#### WHAT NEEDS TO BE DONE
Copy exactly, and only, the lines from the one with "The image size is (1409, 793)." to the end of the listing; omit pictures.
--------------------------------------------------
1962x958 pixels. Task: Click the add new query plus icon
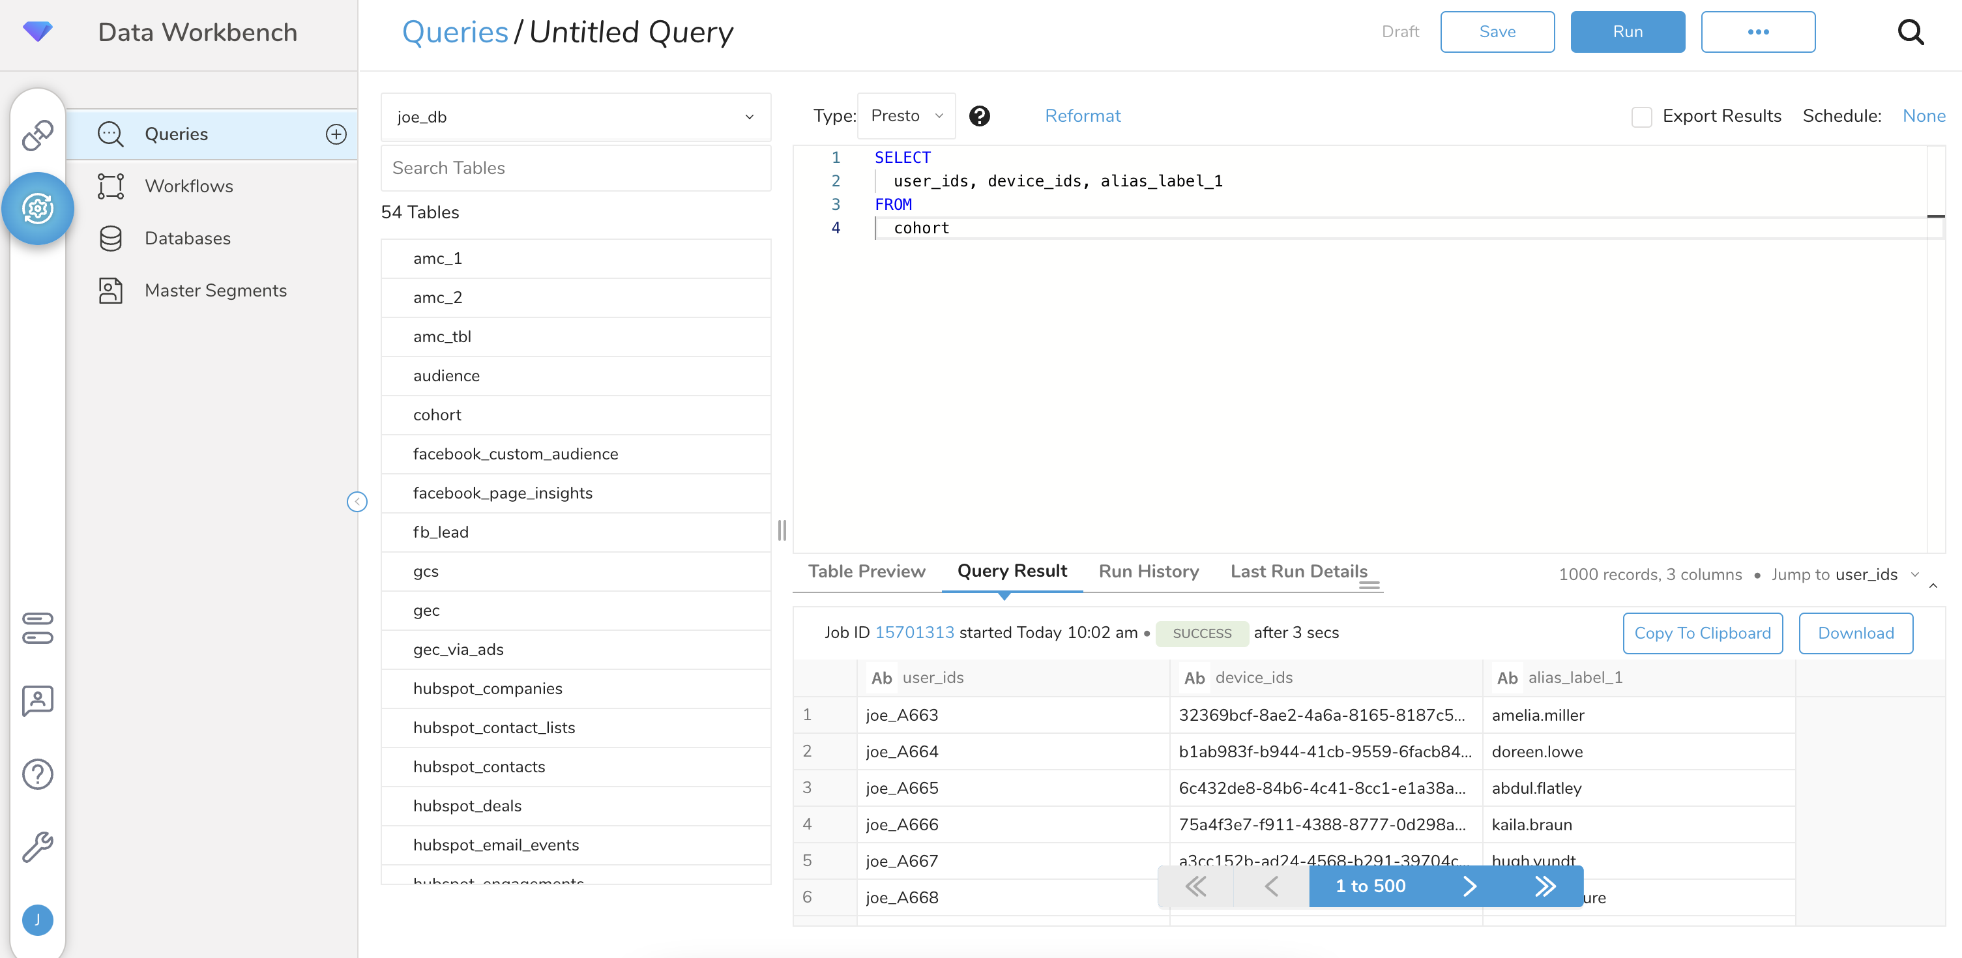click(x=337, y=133)
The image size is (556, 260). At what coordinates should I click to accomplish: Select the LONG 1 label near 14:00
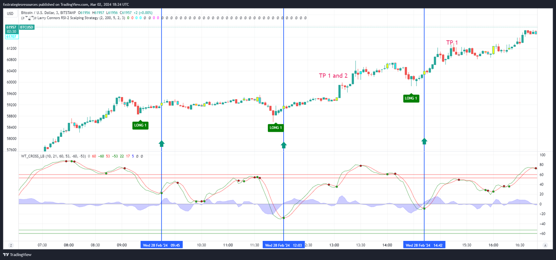pyautogui.click(x=411, y=98)
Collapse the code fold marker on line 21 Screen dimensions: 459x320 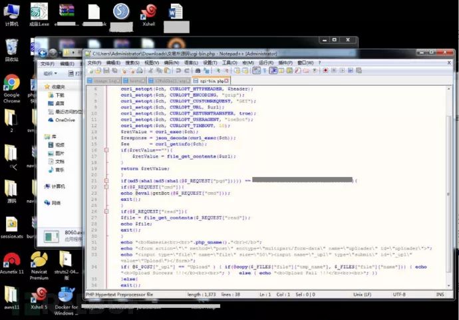106,181
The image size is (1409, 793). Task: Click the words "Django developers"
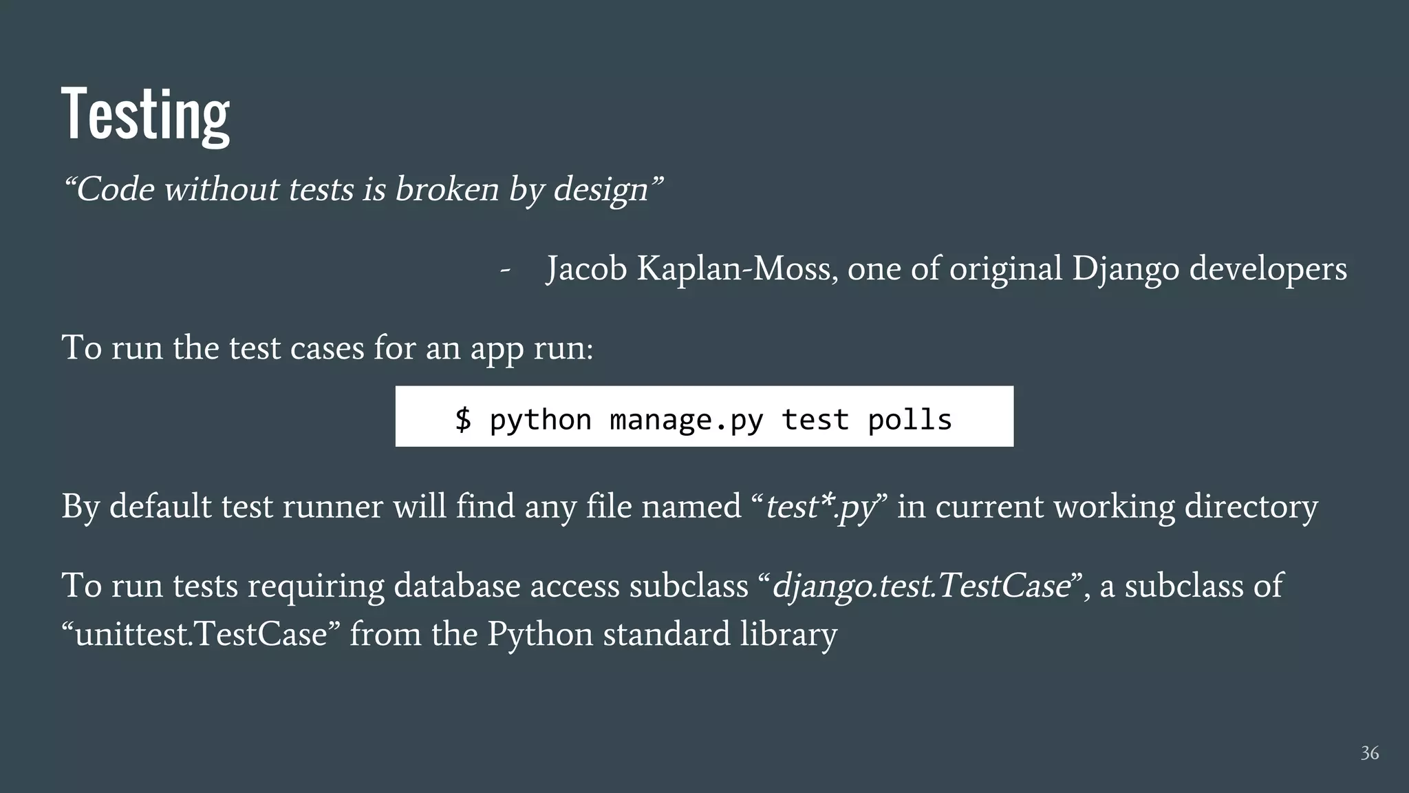(x=1209, y=268)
--------------------------------------------------
#### YOUR RESPONSE
The image size is (1409, 793). Task: Click the words "Django developers"
(x=1209, y=268)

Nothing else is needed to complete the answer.